Base, die Ethereum Layer 2 von Coinbase, verarbeitete im Januar 2026 5,3 Milliarden USD an Circle (USDC) Transfers, obwohl es nur einen Bruchteil des Angebots hält, das auf dem Mainnet zu finden ist.
Dies deutet auf eine hohe Geldumlaufgeschwindigkeit auf Layer 2 hin, also Token, die sich schnell in kleinen Beträgen bewegen, im Gegensatz zu den stagnierenden, hochwertigen Sicherheiten, die auf Ethereum liegen.
Circle ist ein Hauptbegünstigter dieser Multi-Chain-Expansion. Der Emittent verzeichnete kürzlich Umsatzsprünge, da sich USDC über Hochgeschwindigkeits-Chains ausbreitet.

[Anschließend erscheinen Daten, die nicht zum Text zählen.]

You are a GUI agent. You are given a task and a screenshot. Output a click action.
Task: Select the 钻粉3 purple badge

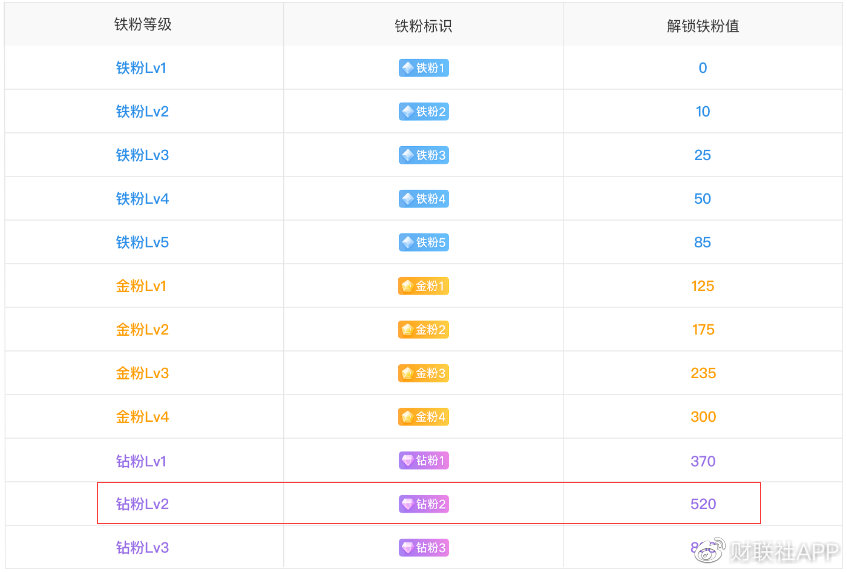pyautogui.click(x=423, y=548)
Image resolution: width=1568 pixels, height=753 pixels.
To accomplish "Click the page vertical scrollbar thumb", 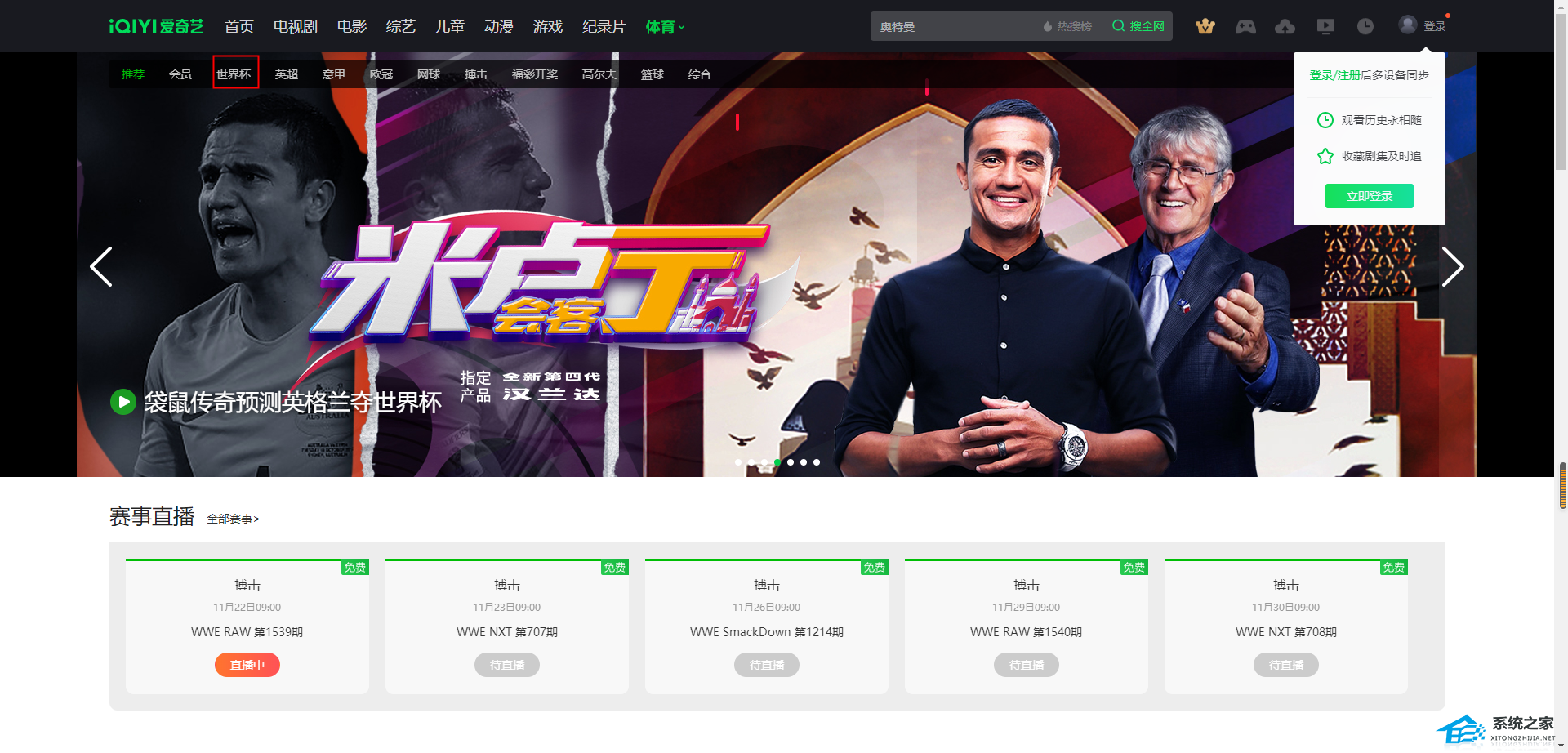I will pyautogui.click(x=1562, y=486).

Für Ethereum hat der Verlust der Dominanz bei Retail-Transaktionen jedoch seinen Status als Reserve-Währung nicht untergraben. Es hat sich schlicht spezialisiert: Ethereum ist das Sparkonto; Solana und Base sind die Girokonten.
Jenseits des Stablecoin-Vorteils: Sind 2.000 USD die Untergrenze für Ethereum?

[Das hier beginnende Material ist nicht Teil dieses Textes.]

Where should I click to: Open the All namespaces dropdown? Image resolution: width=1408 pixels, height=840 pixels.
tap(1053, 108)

Ethereum notiert aktuell bei 1.960 USD. Der Preis hat sich in einer engen Spanne konsolidiert und hinkt der breiteren Marktrallye hinterher. Das Niveau von 2.000 USD ist nun der entscheidende psychologische und technische Drehpunkt, der ETH helfen wird, seinen aktuellen Boden zu festigen und die nächste Etappe nach oben zu nehmen.

Ein Verlust dieser Unterstützungsebene könnte Ethereum in einen freien Fall bringen, der erst bei 1.500 USD gestoppt werden könnte, was effektiv alle Gewinne seit dem Crash nach FTX 2021/2022 neutralisieren würde.

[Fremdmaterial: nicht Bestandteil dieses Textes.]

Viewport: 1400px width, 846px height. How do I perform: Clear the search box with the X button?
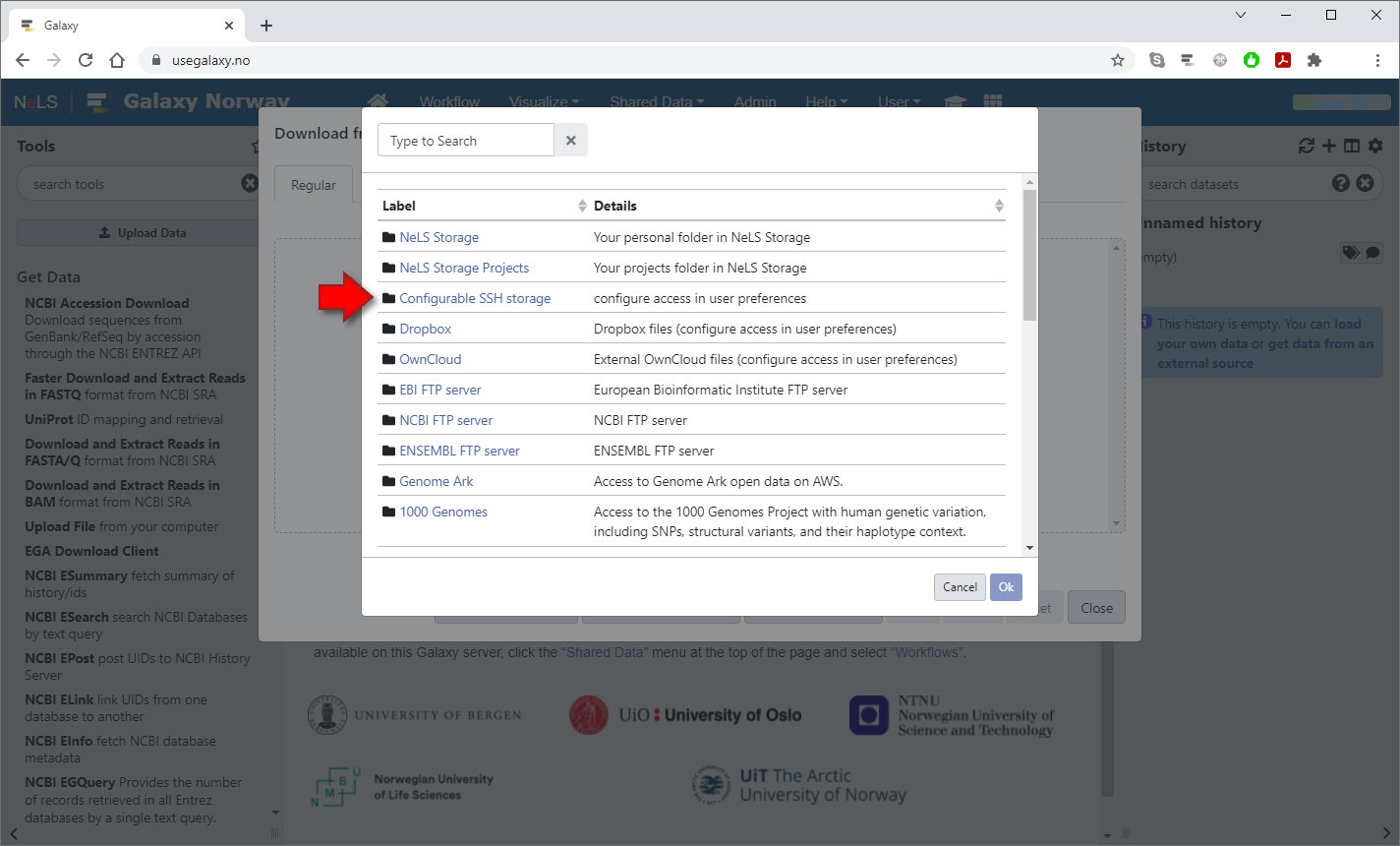click(x=571, y=141)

Die Angebotsdynamik sprach eigentlich für eine Aufwärtsbewegung. 31 % des gesamten ETH-Angebots sind mittlerweile gestakt, wodurch seit 2024 über 10 Millionen Coins aus dem Umlauf genommen wurden.
Dieser Angebotsschock ist latente Energie. Standard Chartered sieht das Kursziel bei 7.500 USD bis zum Jahresende, aber der Markt benötigt einen Katalysator, um dies zu entfachen.
Vorerst sind die Momentum-Indikatoren neutral. Der RSI liegt bei 41, was auf Unentschlossenheit hindeutet. Der Markt wartet darauf, dass institutionelles Kapital das Stablecoin-Trockenpulver einsetzt, das im Ethereum-Netzwerk bereitliegt. Bis dieses Kapital von Stablecoins in Risikoanlagen rotiert, bleibt ETH in einer Konsolidierungsphase.